Confused by AWS VPCs and Security Groups and Subnets? Read this.
The above diagram is taken from the AWS official tutorial:
What is VPC?
Think of VPC as a traditional network in your own data centre / server room in the olden days. In AWS, VPC acts as an entry point to access any AWS service in the AWS account. A VPC is your private network within AWS, and it isolates your resources from everyone else’s.
Thumb Rule:
Use a VPC to connect to AWS services privately, without the use of an internet gateway or NAT device.
Use an internet gateway to connect your VPC to the internet.

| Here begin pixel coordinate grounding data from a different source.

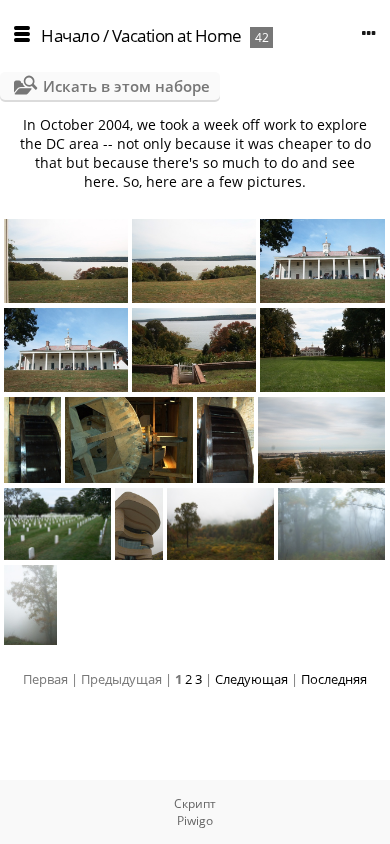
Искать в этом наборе (126, 86)
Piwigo (195, 820)
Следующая (251, 679)
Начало (70, 35)
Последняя (334, 679)
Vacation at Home (177, 35)
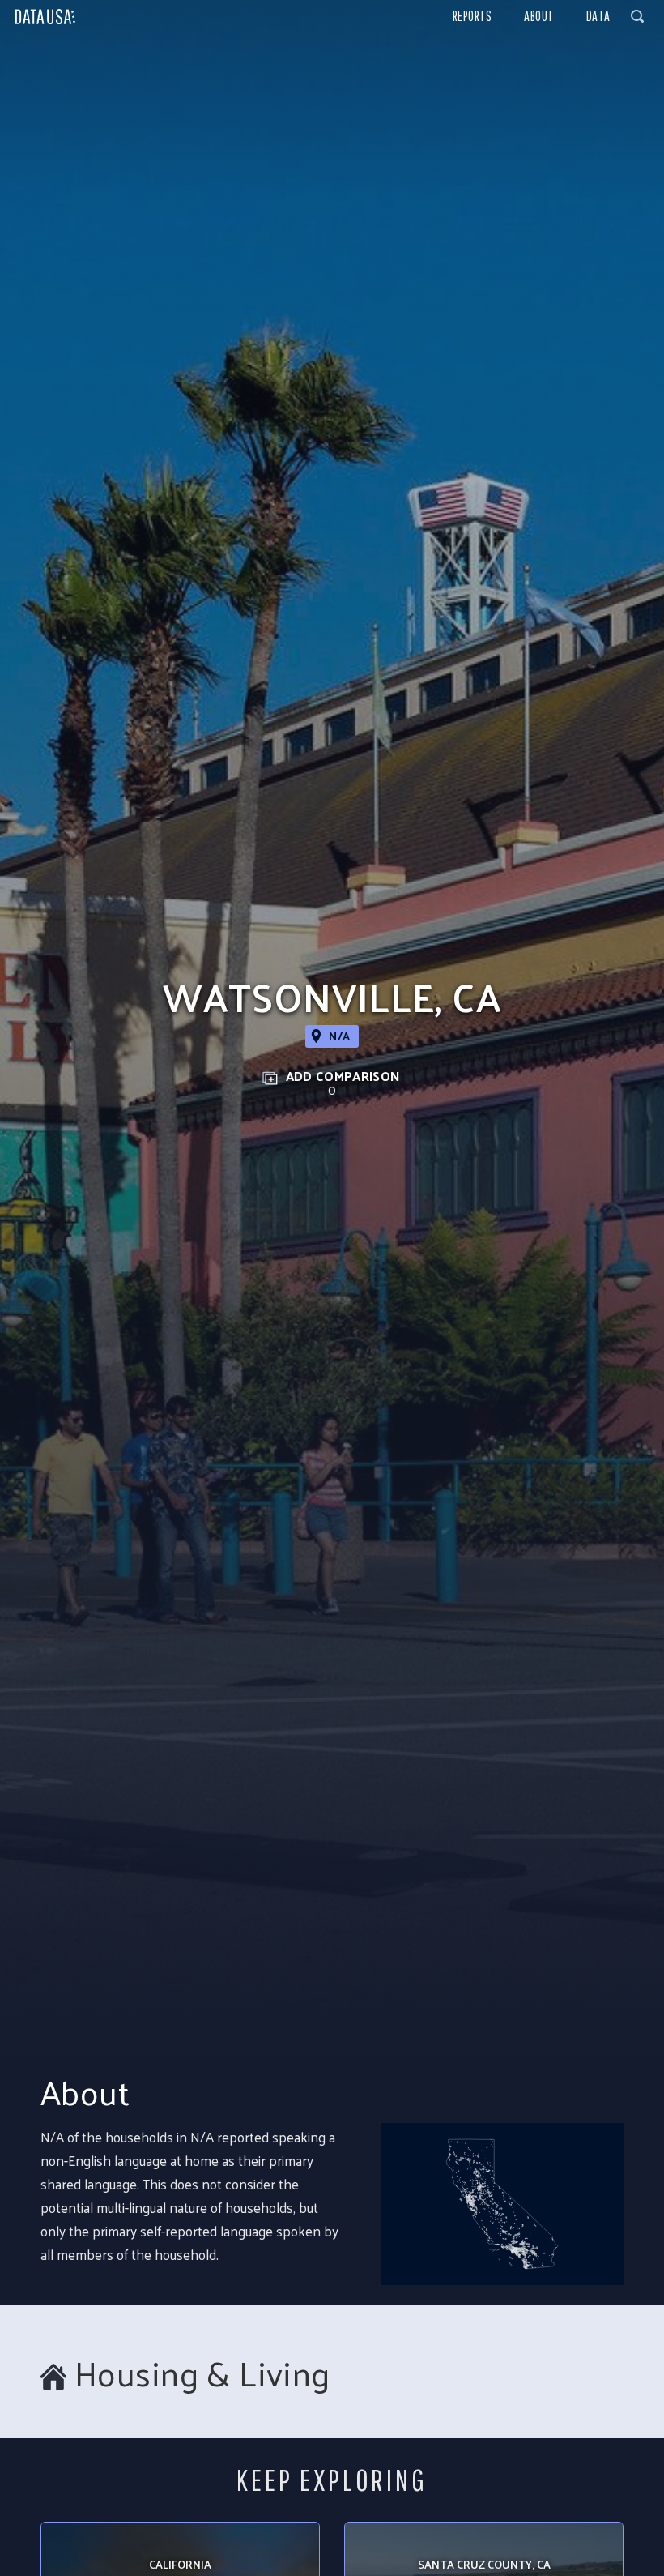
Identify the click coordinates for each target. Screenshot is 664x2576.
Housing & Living (202, 2373)
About (539, 15)
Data (598, 15)
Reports (472, 15)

While creating a VPC, we will have to associate an IP address range (this is called the CIDR block; read about it). IP addresses enable resources in your VPC to communicate with each other and with resources over the internet.
Internet Gateway (IGW)
An Internet gateway is a part of the VPC that facilitates communication between the Internet and the VPC.
Subnets
I will not get you bored with terminology. As I said earlier, while creating an VPC, we provided range of Ip addresses. To further secure our AWS resources, we create subnets that fall within the assigned VPC IP range.
Say VPC has 65536 IPv4 addresses. We create different subnets based on business use cases (ex., To protect financial data, we can create subnet with specific Ip address range)

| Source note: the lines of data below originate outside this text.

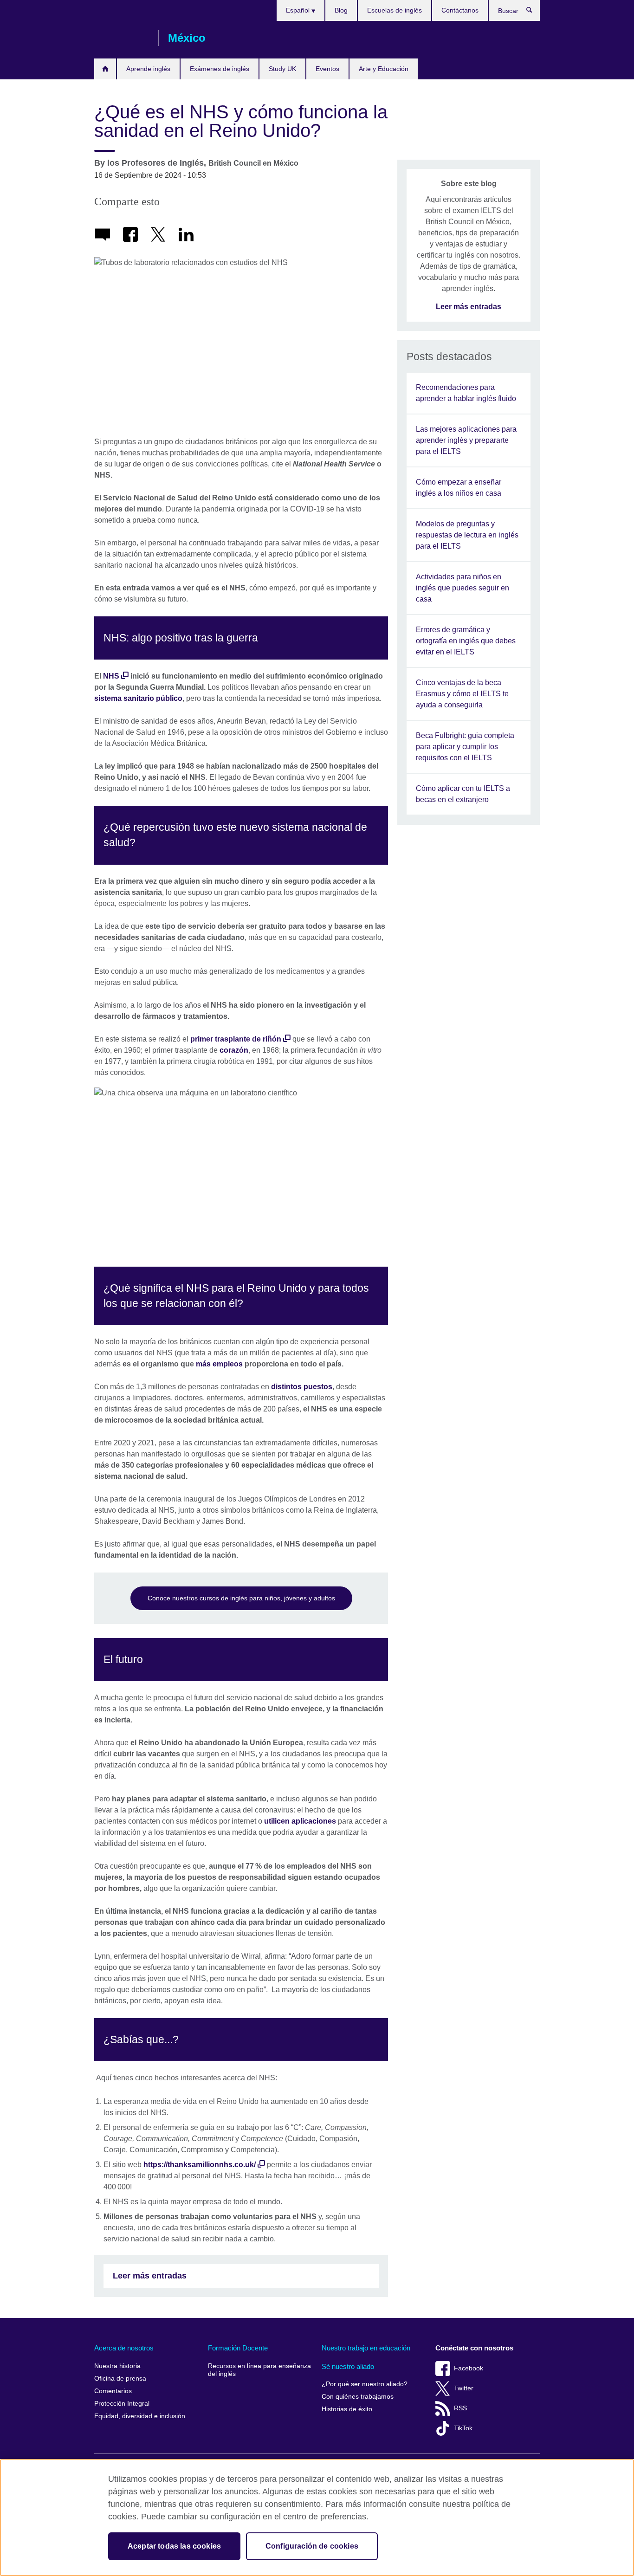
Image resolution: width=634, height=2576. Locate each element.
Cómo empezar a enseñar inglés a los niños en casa (458, 487)
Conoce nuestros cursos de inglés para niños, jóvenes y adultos (241, 1598)
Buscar (534, 12)
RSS (460, 2408)
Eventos (327, 68)
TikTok (463, 2428)
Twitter (463, 2388)
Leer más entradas (150, 2275)
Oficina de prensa (120, 2378)
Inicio (105, 68)
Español (298, 10)
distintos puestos (301, 1387)
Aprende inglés (148, 68)
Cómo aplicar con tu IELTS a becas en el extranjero (463, 793)
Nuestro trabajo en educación (366, 2348)
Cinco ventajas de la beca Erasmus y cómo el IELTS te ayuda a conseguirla (462, 694)
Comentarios (113, 2391)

Read more about the CIDR calculator on the internet to understand how the IP address range is calculated and assigned.
So, we can have 3 or 4 or more subnets based on our needs. We should create and use subnets.
So, this comes to introduce types of subnets.
Public Subnet:
Via the Route Table entry, the public subnet can communicate with the internet gateway.
For example, in an application, the load balancer needs to be accessed from the internet; we can use a public subnet to host ALB.
Private Subnet:
A private subnet doesn’t allow access to the internet. The lack of Internet access provides an additional layer of security.
ex: We can place RDS/databases in a private subnet, as this is more specific to the company's network and doesn’t need public internet access.
Security Groups:
Within VPC, security groups act as a virtual firewall. Meaning you can control whom (specific IP address, port) you can allow to access your AWS resources.
You will hear terminologies like inbound and outbound rules.
Inbound: from outside the AWS network to your AWS resources.
Outbound: from your AWS resource to access internet resources (outside of AWS network)
Thumb Rule: Security groups work at the instance level.
e.g.: Your ec2 instance, your lambda function, etc.
What if you want to block access to a specific IP address at the subnet level, not at the instance level? NACL comes in handy here.
NACL :NACLs apply to an entire AWS subnet, which contains multiple instances. This means that the rules you define in a NACL will affect all resources within that subnet.
NACL comes in handy when an attack happens, and you want a quick resolution to mitigate the risk.
Now you know all the basic jargon that is used in AWS development. It’s good to know, as a developer, how data flows from the internet to your AWS resources.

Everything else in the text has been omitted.